<strong>Rückspiegel:</strong> 48 Stunden in Berlin - Teil 2

Deerhunter und Black Lips im Festsaal Kreuzberg (17.08.09)

Ähnliche Konstruktion, andere Ebene. Deerhunter und Black Lips sprechen in etwa gleich viele Fans an, aber selten die gleichen, eine gewagte Konstruktion also. Auch diesmal fällt die Wahl der beginnenden Band auf jene, wegen der ich eigentlich da bin. Kein Nachteil, wie sich später herausstellen sollte. Deerhunter entspannen sich noch auf einem Sofa im Innenhof, als die ersten Besucher eingelassen werden. „It’s always good to be a bit high“, lässt Bradford Cox wissen, der an diesem Abend im Gegensatz zum Kollegen Josh Fauver aber ganz und gar nicht high, sondern sehr konzentriert daher kommt. Dennoch, gesagt getan und endlich rein in den Festsaal. Eine wunderbare Location, die zu allem Überfluss auch noch über einen Balkon mit bequemen Sitzgelegenheiten verfügt. Eine zu verlockende Aussicht.
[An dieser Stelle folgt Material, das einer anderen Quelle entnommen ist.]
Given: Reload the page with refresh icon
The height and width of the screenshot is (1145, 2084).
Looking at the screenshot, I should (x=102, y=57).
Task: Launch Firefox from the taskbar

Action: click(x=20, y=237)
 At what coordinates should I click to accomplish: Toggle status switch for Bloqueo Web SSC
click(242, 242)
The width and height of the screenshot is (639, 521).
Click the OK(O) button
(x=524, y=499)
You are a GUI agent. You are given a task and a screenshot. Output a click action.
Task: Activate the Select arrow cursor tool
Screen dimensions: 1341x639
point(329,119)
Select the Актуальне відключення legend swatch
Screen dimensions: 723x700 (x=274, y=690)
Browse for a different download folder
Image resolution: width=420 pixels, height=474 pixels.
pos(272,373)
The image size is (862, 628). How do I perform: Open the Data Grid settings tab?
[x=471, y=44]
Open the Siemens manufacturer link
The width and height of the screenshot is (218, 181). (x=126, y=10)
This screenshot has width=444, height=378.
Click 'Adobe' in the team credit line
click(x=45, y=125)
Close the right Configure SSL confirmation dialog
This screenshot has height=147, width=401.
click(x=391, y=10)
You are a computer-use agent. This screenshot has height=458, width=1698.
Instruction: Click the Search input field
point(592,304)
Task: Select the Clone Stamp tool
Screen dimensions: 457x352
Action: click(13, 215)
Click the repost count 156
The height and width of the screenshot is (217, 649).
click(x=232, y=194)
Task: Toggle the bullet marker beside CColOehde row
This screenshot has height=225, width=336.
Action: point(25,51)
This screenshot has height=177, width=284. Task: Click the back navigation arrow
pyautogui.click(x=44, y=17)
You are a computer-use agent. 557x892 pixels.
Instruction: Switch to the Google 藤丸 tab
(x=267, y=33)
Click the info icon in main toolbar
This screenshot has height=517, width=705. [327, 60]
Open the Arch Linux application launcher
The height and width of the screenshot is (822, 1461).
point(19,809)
Von oben anschauen und sitzen, vielleicht wirklich die beste Art und Weise, Deerhunter zu lauschen. Bei einer Wette auf den Opener hätte „Cryptograms“ vermutlich keine allzu hohe Quote gehabt. Und trotzdem ist es ein erhebender Moment, wie die Maschinerie langsam ins Rollen gerät, Bradford Cox sich schließlich ans Mikrofon klammert, gegen diese Soundwand ansingt und im einen Moment von ihr überspült wird, nur um sie direkt im nächsten komplett zu beherrschen, immer konzentriert, doch nie verbissen. Direkt neben ihm stehend ist Josh Fauver das komplette Gegenteil. Er kann es nicht lassen, immer wieder kleine Faxen zu machen, sein Äußeres lässt in diesen Situation grinsende Erinnerungen an Hansi Kraus‘ Paraderolle Pepe Nietnagel wach werden. Auch nach dem Opener geizt das runde 60- minütige Set mit Überraschungen, das Augenmerk liegt natürlich auf dem Material des aktuellen Albums „Microcastle/ Weird Era Cont.“ Anhand des Potentials dieser Platte natürlich mehr als verständlich, „Agoraphobia“ und „Nothing Ever Happened“ sind auch live Monster, die an Intensität kaum zu überbieten sind. Es wird immer wärmer, immer wuchtiger erscheint der Sound, bis sich Deerhunter mit einer kleiner Feedback- Einlage verabschieden. Ein bis auf die Länge fast perfekter Auftritt.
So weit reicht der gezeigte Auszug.